If his lifetime had been as short as a mortal’s, Xyris would still endure unimaginable pain, but he was more than sixty-five million Cosmic Eras old, and because he was a Primordial of Time, this time scale was particularly extended for him, making him live a million times as long.
And so, if this move had been used against any other Ancient Primordial, it would be considered annoying, but for Xyris, this was his weakness made manifest.
Every move by this Golem had been simple, but it had precisely exposed the weakness of each Ancient Primordial, and this was especially noteworthy to all those who were watching the fight, especially Eos.
Xyris’s attacks were not useless, as the Golem seemed to have focused its attention on disabling the Primordial, and both of them used the opportunity to attack together, linking their Origin concept and pouring it into the Golem’s body.
Golden memory-nails and carnivorous life-vines exploded all around the construct, seeking to bind and unmake it.

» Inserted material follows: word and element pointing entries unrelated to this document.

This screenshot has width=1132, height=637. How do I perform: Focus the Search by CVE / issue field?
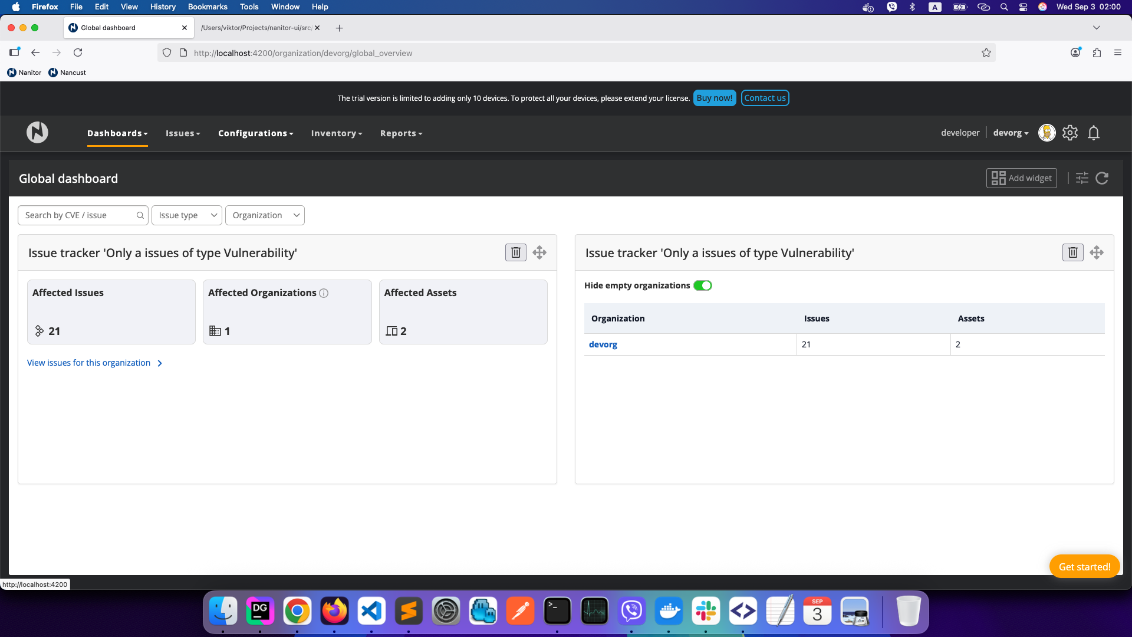tap(80, 215)
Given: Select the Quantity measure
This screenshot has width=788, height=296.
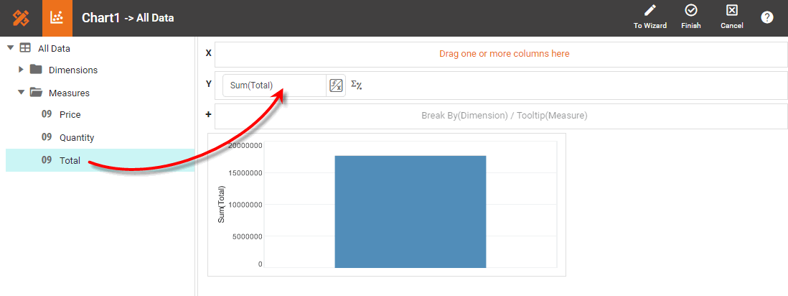Looking at the screenshot, I should 76,137.
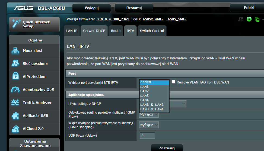264x151 pixels.
Task: Click the Aplikacja USB puzzle icon
Action: [15, 115]
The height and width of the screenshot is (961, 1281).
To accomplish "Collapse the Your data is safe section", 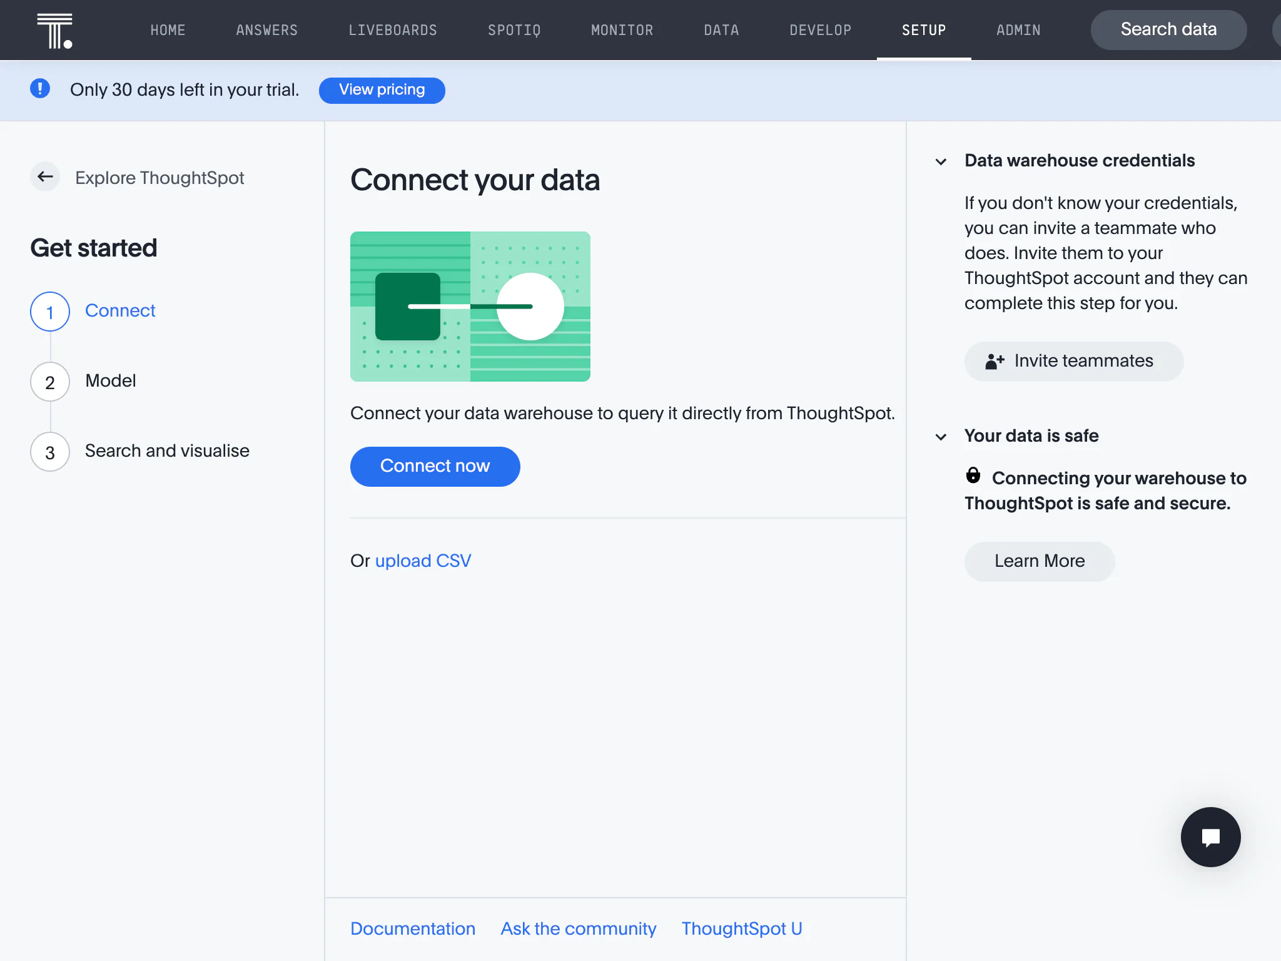I will pos(941,437).
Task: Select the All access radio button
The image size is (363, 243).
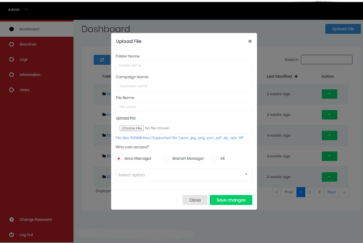Action: coord(215,159)
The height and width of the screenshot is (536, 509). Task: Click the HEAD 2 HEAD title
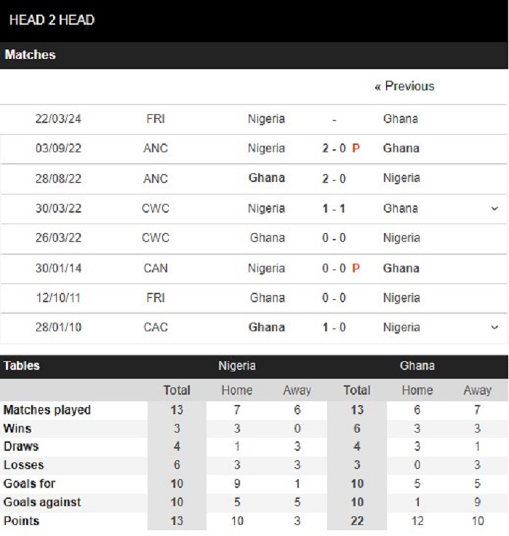tap(52, 20)
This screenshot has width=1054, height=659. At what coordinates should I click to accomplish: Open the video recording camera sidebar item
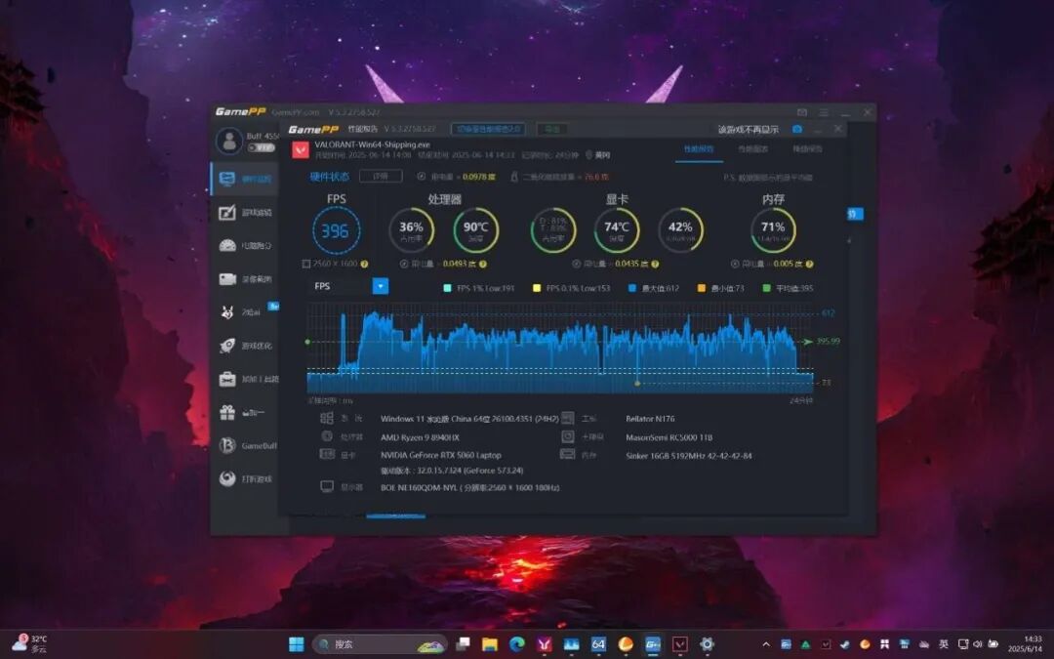(x=245, y=279)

The power in this move was incredibly deceptive, as the concept of memory and life made it almost impossible to accurately track the pattern of the attack or find a way to end it quickly enough.
Finally, it seemed as if the Golem was stalled, and although its motions destroyed nearly all the bindings surrounding it, as long as there was a single piece of binding left, then in the next breath, they would have covered the body of the Golem again.
The lack of cooperation among the Ancient Primordials was vividly displayed here. If Nyxara, Xylos, and Eldrithor had not charged ahead, then with Elgorath and Vorthas binding the Golem, they would have easily been able to kill Death.
After they had escaped from the clutches of madness and regained freedom, they had been at their most united, but from the moment that Asteraoth had perished and the discovery that they could grow stronger by fully digesting the Origin Forces in their bodies, a subtle barrier had begun to silently grow between them.
It also did not help that all of them were hiding their true thoughts from each other, and so, it was inevitable that in such an important fight, this catastrophic blunder had occurred.
“Elgorath, I can hold it back for a moment,” Vorthas called out, “Go, strike that Beast and we shall share its core between the two of us alone.”
Nodding in understanding, Elgorath disengaged, but it was as if the Golem understood what they had said, and the light on its face brightened as well, as all the screaming faces on its crown all turned towards the two Primordials and glaring at them, and its chest suddenly opened up.
The motion was silent, as the stone split along the center in a vertical slit, revealing an interior of pure, frozen silence, an emptiness so complete that light, memory, and life simply ceased to function upon contact.
This was silence that had been harvested from the nothingness between the death of an Existence and the rebirth of another. It was alien and incredibly profound, and even Eos, watching this fight, did not know how he would respond to it. He could only inform his Archais to keep moving backward and stay as far away from the fight as possible.
The silence spread out in a vast dome around the Golem, and Elgorath’s golden threads snapped like brittle wire. Vorthas’s tumors withered into black husks before they could take root. Without the bindings, the Golem’s hand swept outward in a single, unhurried motion.
Elgorath’s golden frameworks shattered entirely, and he was hurled into the void, wings trailing broken memories like comet tails. Vorthas was even more unlucky as he was impaled through the torso by a single finger of the Golem that had stretched into a spear, and his wounds began to bleed green life-force that spread across his body like flames.
The Golem was injecting silence into Vorthas’s core, and this was killing him. It would take a long time to be sure, but if it was not interrupted, Vorthas would be bled to death over eons.